One night in college, my roommate got super drunk pretty quickly and ended up getting sick. We handed her a trashcan, with trash already in it. She puked a few times and started crying, and then looked in the can and yelled, OMG I THREW UP A FORK?!
Well well well…if it isn’t the clothes I left in dryer last Sunday.
Legend has it that if you don’t look a coworker in the eye they won’t stop to tell you about their weekend.
Oh no, it’s raining! What do I do? What’s a green light? What’s a stop sign? What’s a blinker? Where’s the brake pedal?
~people
I called in dinner at a restaurant and Husband went to pick it up. These texts ensued:
H, “What name did you put it under?”
Me, “Yours.”
H, “Not a fake name?”
M, “Why would I do that?”
H, “Because your weird like that.”
M, “You’re.”
H, “It’s under you’re?”
Me, “Yes.”
Every so often I remember the gut-wrenching disappointment of 11th grade English when I read enough of The Great Gatsby to find out he was just some thirsty dork instead of a magician
date: I won’t be able to see you for a while. I need to focus on watching the World Cup.

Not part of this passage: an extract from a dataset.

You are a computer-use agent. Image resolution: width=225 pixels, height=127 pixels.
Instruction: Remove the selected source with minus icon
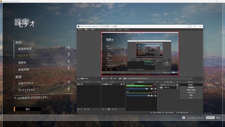tap(106, 109)
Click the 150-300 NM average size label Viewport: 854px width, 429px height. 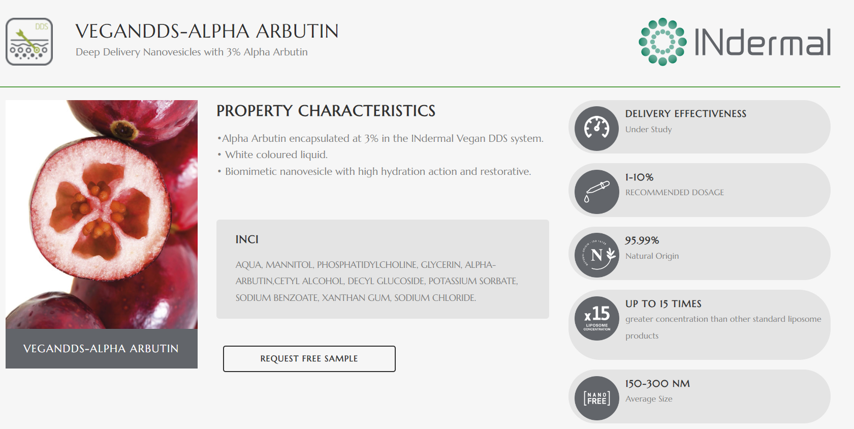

me: *flops to the ground clutching my shin*
I caught my 6-year-old trying to hide a banana peel to save it for later because he wants to make a craft with it “maybe next week.”
I love when SVU recycles actors years later as if I won’t know this is the same woman who put a child in an igloo cooler and set it sail on the Hudson in 1999
pikachu had tasted human flesh and now his hunger could not be satisfied
I hate killing bugs so instead I spend hours trying to get it in a cup so I can toss it outside after accidentally taking off 3 of its legs.
Parents are like “You left a gently used paper towel in your room over christmas. Do you need that? Want me to mail it?”
When Squidward lost his job and had to stay with Spongebob and he tried to tell Spongebob the TV didn’t work n Spongebob said THAT’S TWO THINGS THAT DON’T WORK 😭😭😭😭
Me: What’s the worst date you’ve ever been on?
Date: ugh one guy was a total idiot
Me: Did you end it early?
Date: No I wanna finish this dessert
If you are thinking about leaving Twitter because so many of your old friends have already left, remember I’m still here. And that’s another good reason to leave
Area 51? I thought we were all gonna storm Forever 21.
*yawns, while roaring like a dinosaur*
*everyone in the church looks at me*
*waves with T-rex arms*
Those who say English majors won’t succeed in the work place underestimate how much creative writing is needed when completing the annual employee self-evaluation.